Le livre se termine toujours par la suite, jamais par un point final. Chaque item d'une conversation réussie se comprend tout seul, sans relire tout l'échange : écrit comme on le ferait à un enfant de six ans — une phrase, une action, et la prochaine étape.
L'option détaillée : et maintenant, quel geste ?
Une liste par thème dit ce qui reste, elle ne dit pas quel geste faire. « Déclarer les deux règles » est un titre, pas une action. Une action, ça se fait sans réfléchir. Quand on demande le bilan détaillé, chaque item s'accompagne de trois lignes, jamais plus :
- le geste — la commande exacte à coller, ou le bouton exact à cliquer.

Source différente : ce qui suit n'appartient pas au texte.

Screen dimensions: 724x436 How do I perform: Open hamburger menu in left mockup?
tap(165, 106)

Pas « modifier le script » : la ligne à changer, et par quoi ;
- qui — vous, moi, ou vous puis moi, et le relais à renvoyer (« colle-moi la sortie », « donne-moi la clé ») ;
- la preuve — ce que l'on verra si c'est réussi : un code, un chiffre, une ligne à l'écran. Sans preuve, un point n'est pas fini, il est supposé fini.
Et les items ne se valent pas : certains en débloquent d'autres. On les range par ce qu'ils libèrent, pas par ordre d'arrivée, et on dit lesquels attendent derrière. S'il n'y a qu'un geste possible aujourd'hui, on le dit — et on ne liste pas le reste pour faire joli.

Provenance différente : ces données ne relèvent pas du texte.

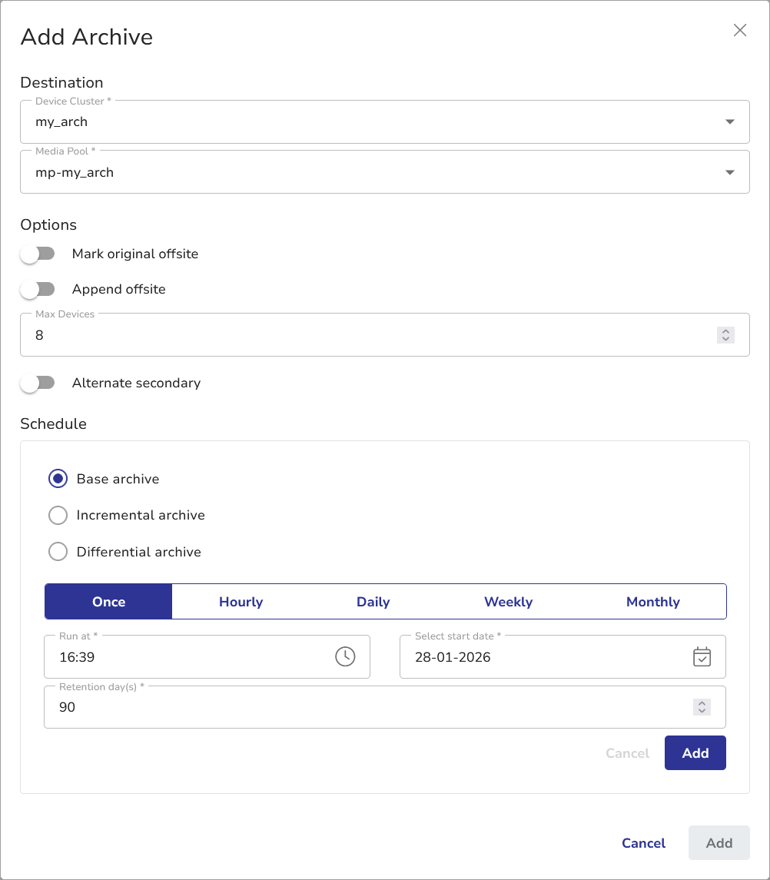Expand the Media Pool dropdown

click(729, 173)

Une dernière règle, la plus importante : on ne rend jamais une action qu'une machine peut faire elle-même. Si un geste est refusé à la machine, la réponse dit par quoi — un garde-fou, un droit manquant, une décision qui appartient à l'humain. Une ligne donnée sans cette raison, c'est du travail refilé.
La démonstration est dans cette page
Cette page est née de deux demandes. Vous vous demandez comment la compétence rend concrètement ? Voici le bilan tel qu'il est sorti de la conversation qui a produit l'article :
Le studio — « Je valide, tu peux publier en ligne, feu vert » ✅ publié et vérifié. · Données de ton PC fournies pour l'article ✅ utilisées.
Kotodama — « Fais un article dessus » ⏳ en cours (cette page). · « Et utilise-la aussi » ✅ utilisé : ce bilan.
Chaque ligne correspond à un message, rien n'a été inventé, rien n'a été jeté qui portait une intention : la sortie correspond exactement à l'échange qui l'a produite.
Comment le vérifier vous-même
Le plus simple est de demander le bilan d'une partie de la journée : une question, vos demandes, et la prochaine action. Puis de relire les points un par un : chacun correspond à un message que vous avez écrit. S'il manque une ligne, la compétence a raté son rôle — et vous êtes alors en droit de la faire recommencer. Un filtre qui n'attrape pas tout ne se défend pas : il se corrige.